> _REQUIREMENT_
Copy the rows below verbatim, beginning at the line containing "Click the user avatar icon" and continuing through the line containing "point(12,142)", both included.

--------------------

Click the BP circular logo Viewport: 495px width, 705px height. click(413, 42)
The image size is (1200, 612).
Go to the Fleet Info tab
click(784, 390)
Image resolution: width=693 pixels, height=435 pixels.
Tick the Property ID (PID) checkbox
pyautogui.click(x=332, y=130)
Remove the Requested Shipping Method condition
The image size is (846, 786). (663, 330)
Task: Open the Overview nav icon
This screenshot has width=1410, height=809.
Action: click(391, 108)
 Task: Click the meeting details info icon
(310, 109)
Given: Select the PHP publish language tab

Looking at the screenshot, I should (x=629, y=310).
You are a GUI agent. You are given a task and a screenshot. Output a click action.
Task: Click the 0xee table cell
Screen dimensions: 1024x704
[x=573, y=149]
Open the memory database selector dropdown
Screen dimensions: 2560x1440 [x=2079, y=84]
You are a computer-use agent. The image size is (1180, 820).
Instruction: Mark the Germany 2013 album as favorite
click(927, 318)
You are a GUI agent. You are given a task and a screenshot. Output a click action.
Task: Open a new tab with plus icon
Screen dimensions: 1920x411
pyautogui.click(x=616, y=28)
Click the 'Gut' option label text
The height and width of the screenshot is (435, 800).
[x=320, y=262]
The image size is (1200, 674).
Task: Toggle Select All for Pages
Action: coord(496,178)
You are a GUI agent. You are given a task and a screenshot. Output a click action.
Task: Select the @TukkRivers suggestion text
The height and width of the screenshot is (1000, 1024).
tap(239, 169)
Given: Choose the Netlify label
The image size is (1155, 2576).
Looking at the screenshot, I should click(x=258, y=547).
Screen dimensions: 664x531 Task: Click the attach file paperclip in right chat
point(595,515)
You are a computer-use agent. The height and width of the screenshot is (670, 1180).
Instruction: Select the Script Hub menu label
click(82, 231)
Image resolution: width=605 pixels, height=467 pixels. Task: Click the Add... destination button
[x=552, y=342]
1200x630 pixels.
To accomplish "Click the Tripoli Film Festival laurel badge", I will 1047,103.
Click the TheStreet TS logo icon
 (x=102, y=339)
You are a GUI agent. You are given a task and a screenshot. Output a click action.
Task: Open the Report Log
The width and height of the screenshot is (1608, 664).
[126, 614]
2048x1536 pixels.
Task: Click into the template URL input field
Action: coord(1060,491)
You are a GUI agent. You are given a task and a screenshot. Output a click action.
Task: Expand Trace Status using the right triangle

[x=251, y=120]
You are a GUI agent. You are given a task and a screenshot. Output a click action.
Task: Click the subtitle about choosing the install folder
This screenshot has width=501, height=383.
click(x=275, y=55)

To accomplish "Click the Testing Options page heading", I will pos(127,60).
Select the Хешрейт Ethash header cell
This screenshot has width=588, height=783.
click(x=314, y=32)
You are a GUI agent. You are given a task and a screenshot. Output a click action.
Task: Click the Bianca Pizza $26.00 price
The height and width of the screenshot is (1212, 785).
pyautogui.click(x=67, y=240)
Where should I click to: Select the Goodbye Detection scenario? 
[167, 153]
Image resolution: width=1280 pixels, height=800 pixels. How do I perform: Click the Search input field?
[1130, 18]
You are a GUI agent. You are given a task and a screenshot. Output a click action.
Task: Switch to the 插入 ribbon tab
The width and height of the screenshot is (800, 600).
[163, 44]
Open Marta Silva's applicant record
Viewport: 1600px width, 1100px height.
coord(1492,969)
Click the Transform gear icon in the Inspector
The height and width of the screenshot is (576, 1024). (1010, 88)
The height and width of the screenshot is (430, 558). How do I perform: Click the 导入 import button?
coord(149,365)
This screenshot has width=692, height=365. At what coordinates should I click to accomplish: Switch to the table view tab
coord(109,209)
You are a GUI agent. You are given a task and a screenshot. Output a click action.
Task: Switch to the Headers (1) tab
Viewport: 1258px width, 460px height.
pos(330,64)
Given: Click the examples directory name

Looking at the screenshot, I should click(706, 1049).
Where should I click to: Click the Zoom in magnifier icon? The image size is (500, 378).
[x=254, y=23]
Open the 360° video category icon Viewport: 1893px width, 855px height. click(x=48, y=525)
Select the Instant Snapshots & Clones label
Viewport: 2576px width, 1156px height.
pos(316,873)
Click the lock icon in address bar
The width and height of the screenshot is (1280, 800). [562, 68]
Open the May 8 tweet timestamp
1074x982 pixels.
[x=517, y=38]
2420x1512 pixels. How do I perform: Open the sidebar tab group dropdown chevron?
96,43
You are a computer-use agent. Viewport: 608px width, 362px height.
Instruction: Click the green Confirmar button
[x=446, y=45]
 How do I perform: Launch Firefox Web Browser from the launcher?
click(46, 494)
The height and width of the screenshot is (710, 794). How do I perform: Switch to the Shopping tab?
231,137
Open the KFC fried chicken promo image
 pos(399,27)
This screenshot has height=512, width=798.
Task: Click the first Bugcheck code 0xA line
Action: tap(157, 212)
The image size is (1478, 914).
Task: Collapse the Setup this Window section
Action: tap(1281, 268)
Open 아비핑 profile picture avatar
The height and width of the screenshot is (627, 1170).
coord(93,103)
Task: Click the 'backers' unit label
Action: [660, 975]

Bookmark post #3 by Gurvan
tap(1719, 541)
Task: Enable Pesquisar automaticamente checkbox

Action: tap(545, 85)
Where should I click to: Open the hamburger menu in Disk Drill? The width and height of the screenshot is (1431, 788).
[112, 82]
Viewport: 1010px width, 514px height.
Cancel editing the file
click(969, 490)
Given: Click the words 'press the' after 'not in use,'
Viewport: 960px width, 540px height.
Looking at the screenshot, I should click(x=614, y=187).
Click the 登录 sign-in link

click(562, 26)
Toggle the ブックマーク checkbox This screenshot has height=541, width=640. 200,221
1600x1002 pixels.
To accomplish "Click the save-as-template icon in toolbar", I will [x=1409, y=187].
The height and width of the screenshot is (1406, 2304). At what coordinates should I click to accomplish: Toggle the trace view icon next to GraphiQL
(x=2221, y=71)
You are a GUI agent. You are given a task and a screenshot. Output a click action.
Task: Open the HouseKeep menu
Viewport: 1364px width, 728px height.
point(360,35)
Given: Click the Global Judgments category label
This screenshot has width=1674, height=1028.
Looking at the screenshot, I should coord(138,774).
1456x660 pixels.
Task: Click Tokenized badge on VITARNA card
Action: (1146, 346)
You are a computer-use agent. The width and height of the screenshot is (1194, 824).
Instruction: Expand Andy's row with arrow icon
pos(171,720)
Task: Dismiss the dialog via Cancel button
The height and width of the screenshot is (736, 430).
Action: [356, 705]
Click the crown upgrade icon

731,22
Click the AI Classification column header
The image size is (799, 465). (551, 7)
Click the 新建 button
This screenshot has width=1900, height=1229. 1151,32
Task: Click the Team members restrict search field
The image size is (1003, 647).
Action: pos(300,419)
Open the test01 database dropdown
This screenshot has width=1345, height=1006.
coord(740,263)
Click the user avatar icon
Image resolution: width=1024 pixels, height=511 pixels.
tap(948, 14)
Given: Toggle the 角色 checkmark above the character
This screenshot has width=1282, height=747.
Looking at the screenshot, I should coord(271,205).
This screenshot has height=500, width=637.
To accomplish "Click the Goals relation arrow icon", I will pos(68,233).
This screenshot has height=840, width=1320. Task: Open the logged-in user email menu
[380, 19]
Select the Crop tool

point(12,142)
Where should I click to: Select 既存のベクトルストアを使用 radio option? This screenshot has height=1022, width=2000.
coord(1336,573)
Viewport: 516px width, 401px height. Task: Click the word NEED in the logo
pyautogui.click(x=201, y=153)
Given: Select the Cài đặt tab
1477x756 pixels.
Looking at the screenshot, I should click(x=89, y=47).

--------------------

> _SOLUTION TO THE EXERCISE_
Click the user avatar icon
Image resolution: width=1024 pixels, height=511 pixels.
tap(948, 14)
Given: Toggle the 角色 checkmark above the character
This screenshot has width=1282, height=747.
Looking at the screenshot, I should coord(271,205).
This screenshot has height=500, width=637.
To accomplish "Click the Goals relation arrow icon", I will pos(68,233).
This screenshot has height=840, width=1320. Task: Open the logged-in user email menu
[380, 19]
Select the Crop tool

point(12,142)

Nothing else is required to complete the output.